When San Francisco moved to ban plastic bags in 2007 or even when the city stopped the sale of McDonald's Happy Meals last year, few who know the city's liberal bent were surprised. But a push to end circumcision in the City by the Bay is getting some people riled up'and a debate over the health implications of such a decision is flaring.
Lloyd Schofield is leading the battle against circumcision, and he's hoping to gather 7,168 signatures to qualify the issue for the next citywide election in November. If the initiative manages to get on the ballot and pass, anyone convicted of circumcising a minor could receive a $1,000 fine and a year in jail. Schofield's website (SFMGMBill.org) indicated that, as of March, he was close to obtaining the necessary signatures'the retired 58-year-old describes circumcision as 'genital cutting' and says the procedure can cause pain, nerve destruction, infection, disfigurement, and sometimes death. Jewish and Muslim groups have vowed to fight Schofield's effort.
Circumcision has been found to bring HIV rates down in Africa. Recent clinical trials in Kenya, South Africa, and Uganda showed circumcision reduced infection risk by 60%. But Schofield doesn't buy it.

TASK DESCRIPTION: Continue the article on the proposed San Francisco circumcision ban from its last sentence. The rows that follow were drawn from a separate source unrelated to the article on the proposed San Francisco circumcision ban.

(Rows excerpted from a collection)

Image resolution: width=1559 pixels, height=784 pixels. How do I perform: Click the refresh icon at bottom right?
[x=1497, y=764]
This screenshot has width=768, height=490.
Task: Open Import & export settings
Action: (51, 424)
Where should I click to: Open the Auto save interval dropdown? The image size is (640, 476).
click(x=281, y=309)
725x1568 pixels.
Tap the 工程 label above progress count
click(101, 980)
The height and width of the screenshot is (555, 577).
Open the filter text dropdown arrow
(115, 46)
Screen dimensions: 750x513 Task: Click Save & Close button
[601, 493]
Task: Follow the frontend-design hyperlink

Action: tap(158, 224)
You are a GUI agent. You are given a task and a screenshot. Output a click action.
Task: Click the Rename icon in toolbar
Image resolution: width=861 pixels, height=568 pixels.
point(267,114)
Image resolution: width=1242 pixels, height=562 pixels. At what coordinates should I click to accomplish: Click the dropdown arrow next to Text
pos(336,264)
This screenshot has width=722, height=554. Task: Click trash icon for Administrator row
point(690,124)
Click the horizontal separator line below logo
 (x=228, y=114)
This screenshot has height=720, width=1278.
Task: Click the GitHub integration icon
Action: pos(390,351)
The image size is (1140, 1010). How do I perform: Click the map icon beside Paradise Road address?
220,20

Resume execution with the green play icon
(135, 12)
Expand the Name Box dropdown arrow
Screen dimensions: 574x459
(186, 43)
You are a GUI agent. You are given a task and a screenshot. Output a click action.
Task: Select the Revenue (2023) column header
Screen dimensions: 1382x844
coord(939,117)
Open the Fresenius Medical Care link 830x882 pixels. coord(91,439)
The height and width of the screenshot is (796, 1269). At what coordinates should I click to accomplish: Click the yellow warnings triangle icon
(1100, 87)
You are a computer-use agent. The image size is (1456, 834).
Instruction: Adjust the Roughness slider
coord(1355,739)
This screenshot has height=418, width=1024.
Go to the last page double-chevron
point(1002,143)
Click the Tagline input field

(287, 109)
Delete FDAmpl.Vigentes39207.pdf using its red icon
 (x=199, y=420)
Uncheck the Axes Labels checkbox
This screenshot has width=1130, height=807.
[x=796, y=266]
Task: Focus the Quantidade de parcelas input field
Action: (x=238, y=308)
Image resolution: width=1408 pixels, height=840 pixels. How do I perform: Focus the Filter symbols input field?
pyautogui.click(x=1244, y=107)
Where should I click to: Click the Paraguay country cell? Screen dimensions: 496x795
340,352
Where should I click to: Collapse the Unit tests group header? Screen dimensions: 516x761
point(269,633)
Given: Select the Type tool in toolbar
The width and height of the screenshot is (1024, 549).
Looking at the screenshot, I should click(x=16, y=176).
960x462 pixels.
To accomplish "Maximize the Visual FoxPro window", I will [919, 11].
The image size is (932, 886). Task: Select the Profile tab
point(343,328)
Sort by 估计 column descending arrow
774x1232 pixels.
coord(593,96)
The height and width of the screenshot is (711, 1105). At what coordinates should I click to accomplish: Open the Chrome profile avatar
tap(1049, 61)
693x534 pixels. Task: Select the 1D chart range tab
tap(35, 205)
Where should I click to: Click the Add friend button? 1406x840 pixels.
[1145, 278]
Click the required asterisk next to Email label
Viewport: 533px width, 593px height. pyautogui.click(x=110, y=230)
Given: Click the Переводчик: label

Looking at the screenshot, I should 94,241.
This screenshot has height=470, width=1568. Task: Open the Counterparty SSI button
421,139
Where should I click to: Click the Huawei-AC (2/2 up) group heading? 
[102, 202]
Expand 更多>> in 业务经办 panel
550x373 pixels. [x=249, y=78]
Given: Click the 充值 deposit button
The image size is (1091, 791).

ANSWER:
'There is a reverse correlation between circumcision and HIV,' Schofield says. 'Some nations in Africa have a higher HIV infection rate'even though most of the men are circumcised'than countries where most of the men are intact. The U.S. has a much higher HIV and STD rate than Europe, and most American men have been circumcised, while most European men are intact.'
A San Francisco study conducted in 2008 found that circumcision had a negligible effect on HIV transmission among men who have sex with men. The mixed messages may be discouraging San Francisco AIDS organizations from taking a position on the matter. San Francisco's AIDS Emergency Fund declined comment, and the city's Stop AIDS Project did not respond to requests for comment.